One Little Goat would rather not stage SMYTH / WILLIAMS. More precisely, we wish we lived in a country where Russell Williams’s war on women and girls never took place and where today, seven years later, the safety of women and girls was firmly enshrined (or at very least equal to that of men and boys).
The terrible reality is that sexual assault against women continues to be endemic in Canada. Statistics Canada recently revealed that more than one quarter of women serving in our Armed Forces have been sexually assaulted during their careers. In other areas of Canadian life, sexual assault rates are similarly unnerving: 39% of adult women have suffered at least one experience of sexual assault.

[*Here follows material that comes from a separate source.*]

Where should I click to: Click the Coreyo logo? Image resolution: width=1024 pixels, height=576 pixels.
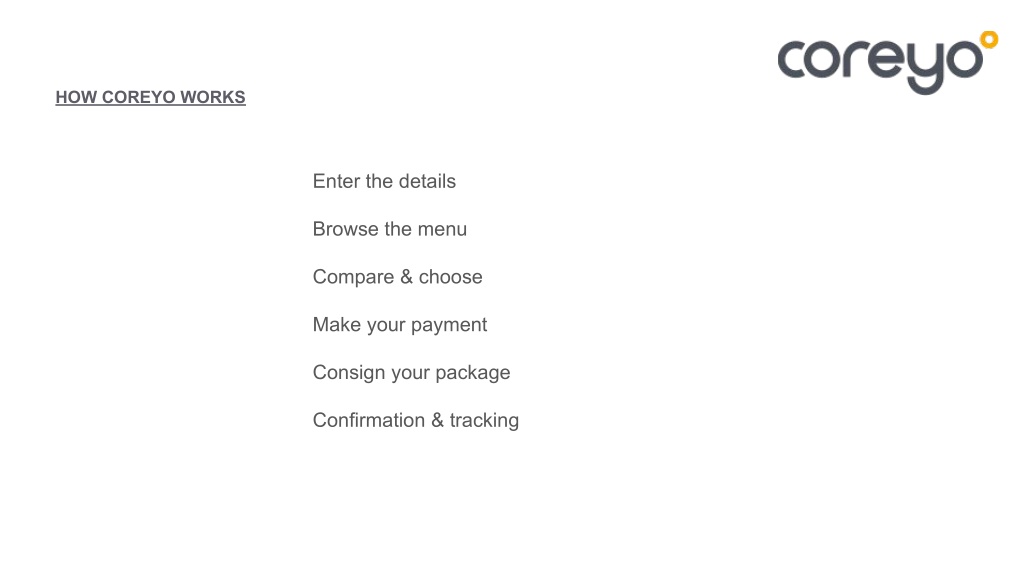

South of our border, President Trump has boasted explicitly about committing sexual assault — with impunity. In this way, Williams’s crimes against women and girls are part of a larger, national, continental, humanitarian problem.
This is why we urgently feel that, as empathic citizens and artists, it is our responsibility to bear witness to these atrocities, never allowing them to be forgotten, and identifying them as part of a nation-wide epidemic of sexual assaults targeting women and girls. With SMYTH / WILLIAMS we are confronting the attitudes and norms that enable such violence.
There will never be a ‘good’ time to address horrific, traumatic events, yet we cannot afford to wait if our society is ever to make progress in their wake. The theatre is an essential space where such an address can take place, where we can openly grapple with the most difficult issues and incidents of our times, raising critical public awareness in the process.
As painter Bracha Ettinger describes in “Art in a Time of Atrocity”:
Art proceeds by trusting in the human capacity to contain and convey its rage and its pain, and to transform residuals of violence into ethical relations via new forms […]. It is to trust that we will be able to bear in compassion the unbearable, the horrible and the inhuman in the human. […] Enlarging the capacity to elaborate, carry and transform traces of violence, whether private or historical, is a responsibility. This is one of art’s most important functions.
It is essential that such works of art, bearing witness to trauma, exist. One Little Goat’s production will bear witness. We invite the public to join us in doing so, not despite, but because of the difficulty and sensitivity at the heart of SMYTH / WILLIAMS.
Thank you once again to the many who have connected with One Little Goat in light of this upcoming production.